As a tier 3 RPHY engineer on the Ops team, I was directly responsible for the RPD (~120,000) units within the NGAN (Next Generation Access Network) vCMTS network. Because of this, I became very adept at spotting physical issues along the transmission path, this included analyzing Docsis carriers on the signal level for any noise issues, missing QAMs, etc. Amongst this I also gained a broad understanding of the features of vCMTS and the different virtualized aspects of that go on under the hood.
Because I love python and automation, I set out on the endeavor of upgrading my team's tooling and created a Pip installable, command line tool. This tool included abstract base models of an RPD object which allowed for the different vendors and model types to be implemented easily. Also developed was a prometheus asynchronous querying tool that could be spooled up or down to reach ~200 requests per second.
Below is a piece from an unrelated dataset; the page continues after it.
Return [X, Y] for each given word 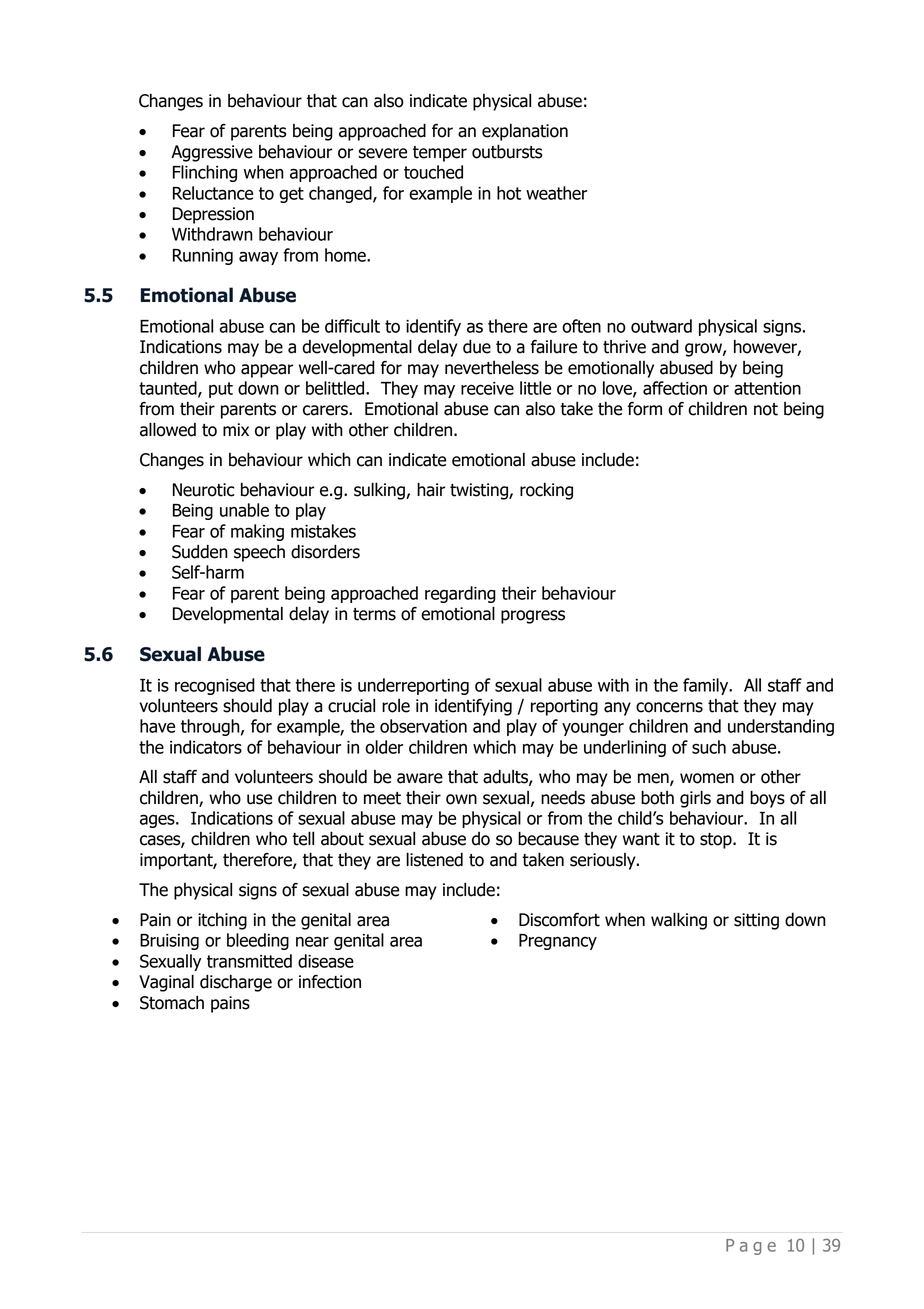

It's worth noting that many devops concepts were included with this package on the development side, such as: symantic version, CI/CD pipeline utilizing GHA with unit tests & linting, automatic deployment to GitHub Pages, and auto tagging and artifact generation. I also utilized Sphinx to auto generate documentation for all docstrings within the functions / classes / methods that I created.
Comcast automates as much as they possibly can, I was directly involved in this process. I would create alerts utilizing their telemetry stack and remediations that would hopefully 'self-heal' any easily caught situations. Amongst that I also was responsible for monitoring and reporting on their deployment Ansible pipelines.
My team was directly responsible for the development of the firmware on Spectrum's CPE routers. This created a strong familiarity with many routing concepts as well as Linux concepts. This also allowed me to develop a feel on what a tech stack looks like.
In order to deploy our above developed firmware we needed an automated testing environment that would enable the developers to quickly test their code on a real physical device. That's where the integration lab came in. We deployed ansible configured Gitlab runners on RPI devices networked together that would run a python test suite on an actual Spectrum router. This allowed the developers to be able to run nightly cron testing on their code as well as giving them the ability to instantly test their code.
The above created test setups would eventually go down so we needed a way to monitor them. Utilizing PostgresQL and Flask we created an in-house monitoring system and health check system that would alert us when a setup was deemed "unhealthy". This same tool was also pip installable so that on demand health checks could be run at command line. This created more productive engineers within the lab as they no longer had to wait for tests to fail in order to see when a setup was deemed unhealthy.